One other thought is you might be able to ask another trainer or even an official at a show for feedback. It's a little tricky but not impossible. I would phrase it as feedback as opposed to asking for a recommendation on moving up. You might ask whomever is judging stadium, but you would need to do it relatively quickly after your round, which could be hard if you are towards the beginning of the class.
Last edited by SevenDogs; May. 12, 2013 at 06:38 PM.
Well, it's been a goal of mine for quite some time now. I believe I am ready because our dressage is now fairly consistent. Generally, I am seeing my distances and rarely knocking down rails in practice or shows. We have been schooling novice with some training level mixed in. We are both fit enough for the level. The pony and I have very good communication, and with her previous experience, I think it'll make for a smooth warmup.

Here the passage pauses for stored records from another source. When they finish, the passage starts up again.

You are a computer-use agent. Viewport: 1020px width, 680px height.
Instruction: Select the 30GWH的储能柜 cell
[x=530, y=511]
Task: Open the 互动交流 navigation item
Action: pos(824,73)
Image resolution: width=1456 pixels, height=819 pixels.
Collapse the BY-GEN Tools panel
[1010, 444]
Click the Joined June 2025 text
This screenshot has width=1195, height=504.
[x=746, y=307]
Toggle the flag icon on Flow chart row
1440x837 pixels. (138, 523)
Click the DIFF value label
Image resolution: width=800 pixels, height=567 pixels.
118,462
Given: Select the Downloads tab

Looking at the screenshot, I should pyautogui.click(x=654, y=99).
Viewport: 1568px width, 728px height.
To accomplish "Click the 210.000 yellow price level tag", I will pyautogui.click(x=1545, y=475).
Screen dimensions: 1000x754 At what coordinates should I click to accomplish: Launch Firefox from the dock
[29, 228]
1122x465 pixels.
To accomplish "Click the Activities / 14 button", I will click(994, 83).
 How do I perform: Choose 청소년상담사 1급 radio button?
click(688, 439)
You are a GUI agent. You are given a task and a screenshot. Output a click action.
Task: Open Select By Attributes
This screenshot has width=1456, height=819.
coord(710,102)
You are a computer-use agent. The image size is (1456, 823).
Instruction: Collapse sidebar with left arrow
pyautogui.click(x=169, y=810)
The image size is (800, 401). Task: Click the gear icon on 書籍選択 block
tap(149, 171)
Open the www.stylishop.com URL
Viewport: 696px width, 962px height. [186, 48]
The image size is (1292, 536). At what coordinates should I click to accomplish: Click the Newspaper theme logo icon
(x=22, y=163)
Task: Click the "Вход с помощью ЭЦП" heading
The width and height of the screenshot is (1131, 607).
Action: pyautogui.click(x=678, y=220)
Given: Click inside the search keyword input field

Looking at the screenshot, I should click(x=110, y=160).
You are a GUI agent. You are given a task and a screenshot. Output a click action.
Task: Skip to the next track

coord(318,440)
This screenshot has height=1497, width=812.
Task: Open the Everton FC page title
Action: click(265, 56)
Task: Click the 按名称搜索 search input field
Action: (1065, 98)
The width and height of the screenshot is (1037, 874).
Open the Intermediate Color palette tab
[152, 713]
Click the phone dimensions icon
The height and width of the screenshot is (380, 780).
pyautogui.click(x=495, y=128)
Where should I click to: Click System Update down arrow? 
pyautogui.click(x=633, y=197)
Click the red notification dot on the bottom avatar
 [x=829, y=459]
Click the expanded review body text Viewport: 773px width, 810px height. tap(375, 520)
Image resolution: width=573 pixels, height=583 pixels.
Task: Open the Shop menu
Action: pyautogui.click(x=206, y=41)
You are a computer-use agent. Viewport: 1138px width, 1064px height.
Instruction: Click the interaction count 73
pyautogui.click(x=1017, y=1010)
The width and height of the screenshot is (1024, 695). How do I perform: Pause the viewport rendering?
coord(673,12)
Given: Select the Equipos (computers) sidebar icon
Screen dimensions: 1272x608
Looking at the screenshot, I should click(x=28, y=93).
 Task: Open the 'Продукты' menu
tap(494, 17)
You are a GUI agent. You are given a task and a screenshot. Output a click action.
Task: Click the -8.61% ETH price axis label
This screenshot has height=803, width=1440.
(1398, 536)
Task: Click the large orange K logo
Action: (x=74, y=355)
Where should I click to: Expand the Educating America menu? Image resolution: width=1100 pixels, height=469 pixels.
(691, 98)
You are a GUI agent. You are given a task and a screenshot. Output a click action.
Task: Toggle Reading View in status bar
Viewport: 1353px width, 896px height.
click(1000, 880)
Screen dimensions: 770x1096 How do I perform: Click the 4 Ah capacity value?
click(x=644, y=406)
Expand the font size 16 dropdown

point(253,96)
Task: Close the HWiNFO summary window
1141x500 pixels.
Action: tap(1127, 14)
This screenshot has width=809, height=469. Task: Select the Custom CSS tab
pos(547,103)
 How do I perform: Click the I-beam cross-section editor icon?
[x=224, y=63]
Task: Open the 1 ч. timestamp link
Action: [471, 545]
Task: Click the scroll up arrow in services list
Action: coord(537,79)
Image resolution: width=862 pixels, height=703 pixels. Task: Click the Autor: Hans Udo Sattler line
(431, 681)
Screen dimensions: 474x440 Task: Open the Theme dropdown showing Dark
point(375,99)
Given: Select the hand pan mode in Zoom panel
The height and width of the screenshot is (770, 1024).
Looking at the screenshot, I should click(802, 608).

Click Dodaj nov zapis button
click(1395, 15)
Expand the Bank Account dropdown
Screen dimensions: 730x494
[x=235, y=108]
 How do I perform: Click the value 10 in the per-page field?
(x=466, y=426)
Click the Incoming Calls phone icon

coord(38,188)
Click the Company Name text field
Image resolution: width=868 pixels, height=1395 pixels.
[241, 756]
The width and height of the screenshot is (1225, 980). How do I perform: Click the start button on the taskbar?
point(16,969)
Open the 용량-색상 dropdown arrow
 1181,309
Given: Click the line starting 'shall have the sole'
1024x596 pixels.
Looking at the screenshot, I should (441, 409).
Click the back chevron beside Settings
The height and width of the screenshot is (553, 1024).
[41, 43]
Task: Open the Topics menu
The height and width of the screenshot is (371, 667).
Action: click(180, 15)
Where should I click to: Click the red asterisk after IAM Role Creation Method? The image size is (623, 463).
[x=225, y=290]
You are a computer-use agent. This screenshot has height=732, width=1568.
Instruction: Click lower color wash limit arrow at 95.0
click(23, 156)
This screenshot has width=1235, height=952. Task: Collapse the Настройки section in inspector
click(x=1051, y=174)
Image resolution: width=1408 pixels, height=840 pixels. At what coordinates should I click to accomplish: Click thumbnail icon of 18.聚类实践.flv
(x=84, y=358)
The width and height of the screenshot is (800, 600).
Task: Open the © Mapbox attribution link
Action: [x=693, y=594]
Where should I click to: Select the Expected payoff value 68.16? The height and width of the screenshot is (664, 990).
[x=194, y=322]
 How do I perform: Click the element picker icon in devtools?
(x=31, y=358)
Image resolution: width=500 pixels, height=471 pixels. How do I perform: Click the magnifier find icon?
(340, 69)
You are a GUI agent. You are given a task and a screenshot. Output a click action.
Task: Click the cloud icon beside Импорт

I think being bored IS a good justification for moving up from BN to Novice, coupled with the fact that your dressage scores are competitive (which they are). After all, dressage in theory is supposed to be a test of discipline, submission and "readiness" to go on to the jumping phases. And while SevenDogs, i TOTALLY would agree with you that "bored" alone, is not justification let's say, moving up from Training to Prelim, I think the matter of 3 inches in show jumping height is no problem to move up if you're bored.
You could argue that there is WATER! and BANKS! and DITCHES! but if you truely are bored, than you should be able to navigate those issues as a challenge to you..no problem. They're not big questions (in height and difficulty) from BN to Novice.
I also will add, that some trainers may give great advice and be totally competant, but the longer they keep you at the BN levels, the more you tend to lean on them for advice. I'm not saying this is true in all cases, but I see it all the time.
It has been proven at the highest levels that dressage scores do not positively equate to safety on XC. Dressage skills are a part of jumping, but good dressage scores don't mean a heck of a lot. Ask Colleen Rutledge.
Also having the goal of moving up is not a reason. Your blog states a goal of riding at the highest levels - that doesn't make you ready to do so. Goals and ambition are important, but aren't good indicators of a reason to move up at any level. Solid skills, combined with desire and ambition, are a good reason.
I would also want to be jumping stadium fences, at whatever height I aspire to show, without knocking rails (with the very occasional exception). Remember, those XC fences don't come down. Dropped rails really indicate a lack of readiness to me.
Look, I don't know you or your coach, and neither does anyone else in this thread, but really ask yourself what skills you are demonstrating that indicate you should move up at any level. You could also take a lesson from another event trainer in the area, who has school horses available, for another opinion.
Last edited by SevenDogs; May. 12, 2013 at 07:03 PM.